In this computer lab we’re going to try to predict outcomes for AFL football

The technique we will use is very basic—feel free to experiment with others after the lab

The data set we will use is this one

It can be read in as a table using this command:

footy <- read.table("trainingdata.txt", header=T)


The data contains results for AFL games in 2008

For those who don’t know about football, here’s what you need to know for the exercise

• When two teams play, the winner is the team with most points at the end of the game

• Teams usually play either “at home” or “away”
• At home means at the team’s local home ground

In the data set, each row is the outcome of one game

Each row compares the home team against the away team for that game

The data set contains many variables but we will look at only three

• footy$home_team_win: Whether or not the home team won the game • 1 indicates that the home team won, -1 indicates that they lost • footy$lg_home_team_margin: The winning margin of the home team in their previous game
• Measured in points (e.g. lg_home_team_margin = 10 means they won previous game by ten points)
• Negative value indicates that they lost
• footy$lg_away_team_margin: Same as lg_home_team_margin, but for away team We are interested in using lg_home_team_margin and lg_away_team_margin as predictors for who will win the current game. For starters let’s, look at the data: • On the x-axis is lg_home_team_margin, while on the y-axis is lg_away_team_margin • The data points (circles) correspond to the value of these variables for each game • Black circles indicate that the home team won the current game, red circles indicate that they lost To understand the figure, consider a point in the south east corner. South east means that the home team did well in their previous game, and the away team did badly. In this situation, we might expect that the home team would win the current game, and the circle would be black. Hence, we would expect black circles in the south east, and red circles in the north west. This seems like it might be the average case, although the relationship is actually not very clear. The code for producing the figure is below. Please run it. footy <- read.table("data/trainingdata.txt", header=T) x2 <- footy$lg_home_team_margin
x3 <- footy$lg_away_team_margin Y <- footy$home_team_win

# Black are winners, reds are losers
plot(x2[Y == 1], x3[Y == 1], col="black",
xlab="Home team margin, previous game",
ylab="Away team margin, previous game",
main="Outcomes for home team")

========

• Given request 1: In the AFL football lab, which year's games are covered by the data set?
• Given request 2: List the three variables that the AFL football lab says it will look at.
• Given request 3: Proceed with the AFL football lab, picking up after its final line of code.
The listing that follows plays no part in this work.

• Stored data:
========

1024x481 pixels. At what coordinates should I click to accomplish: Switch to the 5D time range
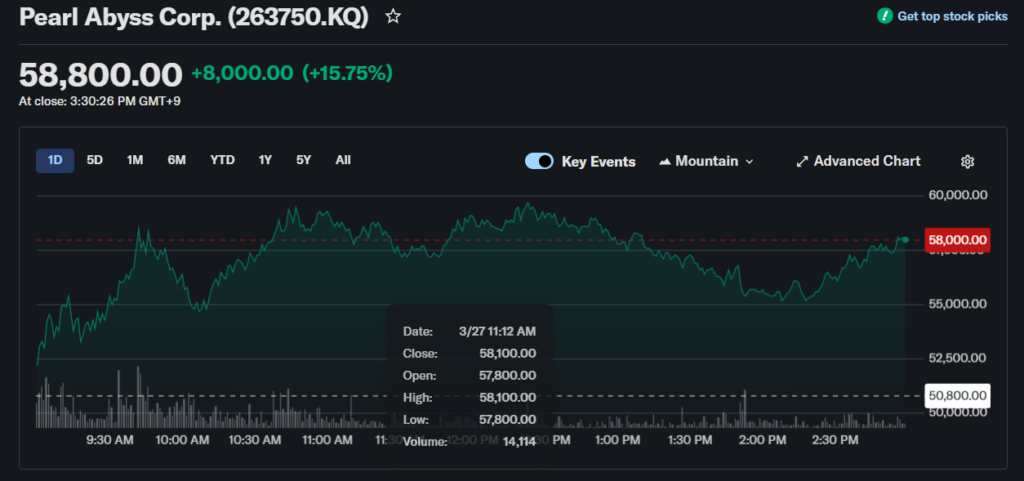tap(95, 160)
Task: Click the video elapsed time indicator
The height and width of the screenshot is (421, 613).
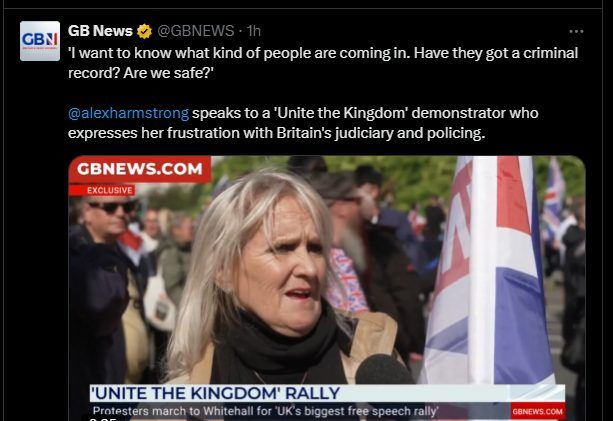Action: pyautogui.click(x=102, y=419)
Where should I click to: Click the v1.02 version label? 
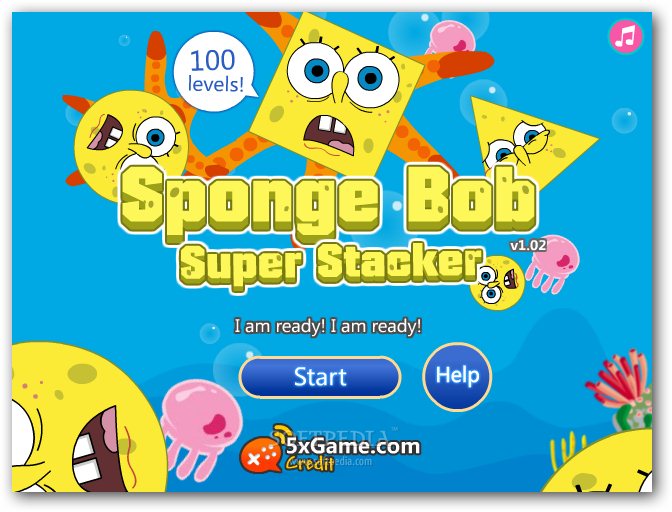click(528, 246)
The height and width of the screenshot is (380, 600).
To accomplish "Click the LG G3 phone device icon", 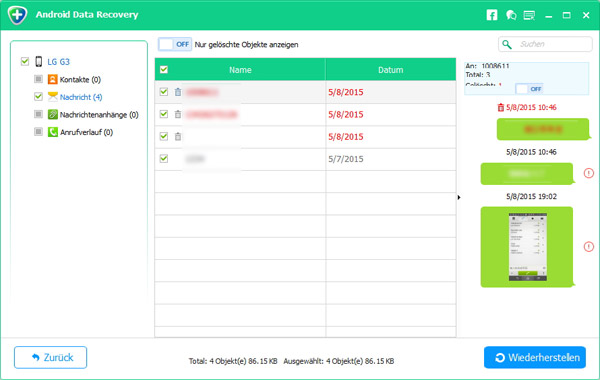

========

• Reply 1: 2008

• Reply 2: footy$home_team_win, footy$lg_home_team_margin, footy$lg_away_team_margin

• Reply 3:
points(x2[Y == -1], x3[Y == -1], col="red")
legend(-135, -100, c("win","loss"), col=c("black","red"), pch=c(21, 21))


Now we’re going to predict home team win/loss by linear regression

Our regression model will be

(1)$y = \beta_1 + \beta_2 x_2 + \beta_3 x_3$

Here:

• y = home_team_win
• x2 = lg_home_team_margin
• x3 = lg_away_team_margin

Note that the variable y takes only the values 1 or -1, corresponding to win or loss

We can now run the regression, leading to predictions of the form

(2)$y = \hat \beta_1 + \hat \beta_2 x_2 + \hat \beta_3 x_3$

If we put in new values for x2 = lg_home_team_margin and x3 = lg_away_team_margin we get predictions for win or loss

Here we understand a that

• if y > 0, then the model predicts a win
• if y <= 0, then the model predicts a loss

In the next figure, we run the regression, and then draw a line through the points

(3)$\{(x_2, x_3) \in \mathbb{R}^2 \,|\, \hat \beta_1 + \hat \beta_2 x_2 + \hat \beta_3 x_3 = 0\}$

The line gives the “decision boundary” (where prediction changes from “win” to “loss” or vice versa)

Here is the figure:

In the figure, for points to the south east of the line the predicted value of y is positive, and hence we predict win. For points to the north west of the line the predicted value of y is negative, and hence we predict loss.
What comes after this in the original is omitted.